**EXCERPT TO READ:**
····················
One visit, one Sunday afternoon, afforded views of two friends apparently stomach-pumping their mate, splayed on the floor, seemingly unconscious due to “over-indulgence” the night before. It was 2pm, and the party was still pumping, literally. Those still dancing, and the bar staff, treated the event as if part of normal proceedings.
This Thursday night, the party is in full swing, albeit more bass-thumping than stomach-pumping, and getting busier even as the dawn light threatens yet another encore at 3,30am.
Techno is the music of choice here, as it is all over Berlin, and the wooden shack which hosts the bar is mobbed, with people spilling out onto the jetty.
There’s a fair few disco refugees here, some of whom are going long into the night, not least a small French guy smoking a joint, rather pissed and chatting up all the girls. Nearby, stands, nay sways, a tall, smartly dressed fellah in a jacket and jeans, with longish hair, who is, how shall we say, twatted.
····················
**DATA SHOWN:**
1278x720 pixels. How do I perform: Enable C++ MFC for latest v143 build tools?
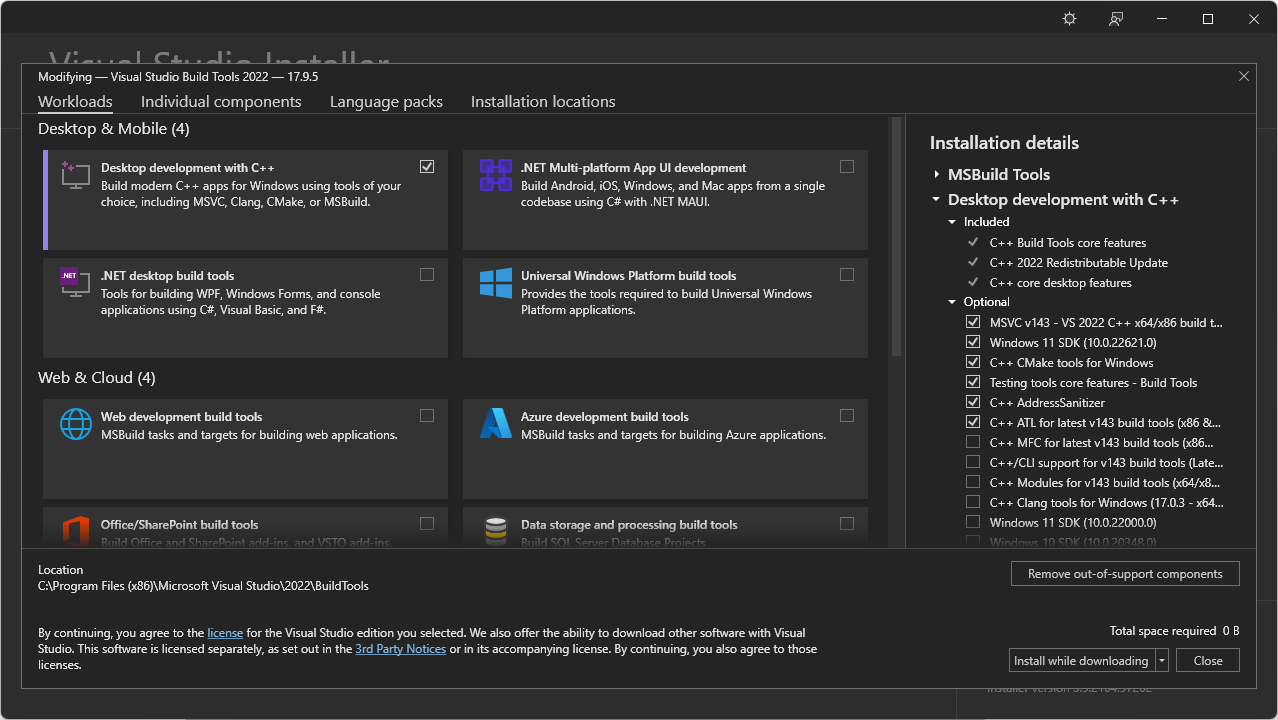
····················
**BRIEF:**
Transcribe the passage of the Berlin party excerpt starting at "One visit, one" and ending at "encore at 3,30am.". Rely on the Berlin party excerpt alone.

**FULL ANSWER:**
One visit, one Sunday afternoon, afforded views of two friends apparently stomach-pumping their mate, splayed on the floor, seemingly unconscious due to “over-indulgence” the night before. It was 2pm, and the party was still pumping, literally. Those still dancing, and the bar staff, treated the event as if part of normal proceedings.
This Thursday night, the party is in full swing, albeit more bass-thumping than stomach-pumping, and getting busier even as the dawn light threatens yet another encore at 3,30am.